Elias: I volunteered at a New York Times Portfolio Review. This was probably a year after I had gotten in twice before as a reviewee. One of my mentors that runs the portfolio review introduced me to an editor, who no longer works at National Geographic. I showed him my BMX work. And he was like, "We've got to publish this." It never happened. And he was like, "You got to come into the office and meet the rest of the folks. So whenever you're in DC, just let me know." So at this point, I already had a friend that was working there for a year, but me, I was being very stubborn and I didn't want to utilize my resources as my way in. I just wanted to have the confidence in knowing that people were choosing me because of my work and not because I had a friend that worked there.

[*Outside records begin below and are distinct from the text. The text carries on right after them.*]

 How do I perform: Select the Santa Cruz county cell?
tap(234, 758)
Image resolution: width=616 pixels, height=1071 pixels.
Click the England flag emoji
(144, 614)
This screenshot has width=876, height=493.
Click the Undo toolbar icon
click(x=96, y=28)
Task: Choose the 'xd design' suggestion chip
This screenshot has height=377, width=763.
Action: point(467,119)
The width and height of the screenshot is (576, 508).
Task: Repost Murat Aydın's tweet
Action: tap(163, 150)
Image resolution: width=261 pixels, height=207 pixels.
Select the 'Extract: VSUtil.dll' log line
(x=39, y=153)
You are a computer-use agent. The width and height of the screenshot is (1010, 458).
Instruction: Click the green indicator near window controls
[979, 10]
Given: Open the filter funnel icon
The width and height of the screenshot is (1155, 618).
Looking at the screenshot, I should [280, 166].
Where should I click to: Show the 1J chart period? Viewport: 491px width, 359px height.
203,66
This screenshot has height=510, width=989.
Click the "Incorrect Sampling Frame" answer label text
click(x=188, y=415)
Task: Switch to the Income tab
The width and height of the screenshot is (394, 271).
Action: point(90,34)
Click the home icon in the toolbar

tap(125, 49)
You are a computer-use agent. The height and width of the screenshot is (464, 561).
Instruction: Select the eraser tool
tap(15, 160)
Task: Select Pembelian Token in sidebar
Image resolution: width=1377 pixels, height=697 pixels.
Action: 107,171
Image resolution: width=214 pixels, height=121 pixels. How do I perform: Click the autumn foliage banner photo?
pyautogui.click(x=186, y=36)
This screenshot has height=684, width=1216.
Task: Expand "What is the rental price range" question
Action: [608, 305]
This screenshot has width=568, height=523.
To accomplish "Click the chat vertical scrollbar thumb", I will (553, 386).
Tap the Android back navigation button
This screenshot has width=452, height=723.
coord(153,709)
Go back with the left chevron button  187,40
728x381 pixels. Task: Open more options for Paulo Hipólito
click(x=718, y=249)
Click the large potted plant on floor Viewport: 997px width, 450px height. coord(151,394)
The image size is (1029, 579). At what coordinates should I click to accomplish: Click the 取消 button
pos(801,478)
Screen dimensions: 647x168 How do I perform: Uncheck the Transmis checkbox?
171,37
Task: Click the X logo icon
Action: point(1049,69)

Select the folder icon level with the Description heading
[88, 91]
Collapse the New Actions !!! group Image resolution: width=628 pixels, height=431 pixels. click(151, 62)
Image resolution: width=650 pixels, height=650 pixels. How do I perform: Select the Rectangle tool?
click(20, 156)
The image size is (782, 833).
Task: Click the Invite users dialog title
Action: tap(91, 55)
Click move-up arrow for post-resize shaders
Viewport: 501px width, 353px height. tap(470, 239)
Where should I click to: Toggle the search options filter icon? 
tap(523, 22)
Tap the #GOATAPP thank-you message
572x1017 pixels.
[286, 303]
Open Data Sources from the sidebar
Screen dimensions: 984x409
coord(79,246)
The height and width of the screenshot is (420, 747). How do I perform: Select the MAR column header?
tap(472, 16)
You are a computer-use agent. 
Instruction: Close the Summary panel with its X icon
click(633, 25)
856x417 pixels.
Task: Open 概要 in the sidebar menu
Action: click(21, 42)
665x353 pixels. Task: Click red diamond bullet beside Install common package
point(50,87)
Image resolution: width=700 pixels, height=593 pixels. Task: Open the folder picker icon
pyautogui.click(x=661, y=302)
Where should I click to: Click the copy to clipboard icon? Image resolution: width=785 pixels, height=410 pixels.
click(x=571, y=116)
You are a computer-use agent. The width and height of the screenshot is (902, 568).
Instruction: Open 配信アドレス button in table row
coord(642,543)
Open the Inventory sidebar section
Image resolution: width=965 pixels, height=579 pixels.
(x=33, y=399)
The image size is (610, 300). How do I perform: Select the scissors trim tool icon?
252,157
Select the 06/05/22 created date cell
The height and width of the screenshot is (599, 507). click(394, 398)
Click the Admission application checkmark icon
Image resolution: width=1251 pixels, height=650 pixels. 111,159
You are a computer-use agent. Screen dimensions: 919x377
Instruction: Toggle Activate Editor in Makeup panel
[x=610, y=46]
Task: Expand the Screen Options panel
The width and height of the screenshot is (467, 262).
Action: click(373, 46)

So I stayed in connection with this editor that I met at the review. I told him that, you know, I think in 2017, I was going to stop by in February and he was like, "Great. You're going to present your work in front of everybody that works here." So it's the photo editors, it's the people that make the maps, the people that do the research, and they're all in this small room. You're in the dark, you're standing up at the front with your clicker, and you're just going through your work.
I had prepared several times beforehand just to make sure the way I was speaking, which doesn't always happen, was going through sleek and smooth. At the end, people asked their questions about the work and so on. Then, suddenly people were on their phones emailing other editors. And that's really how things started to kick off, it was really from that moment and showing work from my hometown in Queens, St. Albans, and then the BMX Park that I'm not too far away from.
So it really all started from there. I think that same year I worked on MLK Streets in the US. I photographed in Harlem. I photographed in New Mexico and Memphis, Tennessee. And, that was my first assignment with them. So, ever since then they've been in touch and providing me with opportunities. That's how it all started. So, that one year I was able to get in contact with Nat Geo and get my first assignment later that year. Just a lot of persistence and staying on top of them.
Jay: Great. Good that worked out for you.
Elias: Yep. Thank you.
Jennilie: This was an awesome conversation, you guys, with lots of useful information for artists. Thank you both for sharing a bit about your creative process and how you’re coping right now.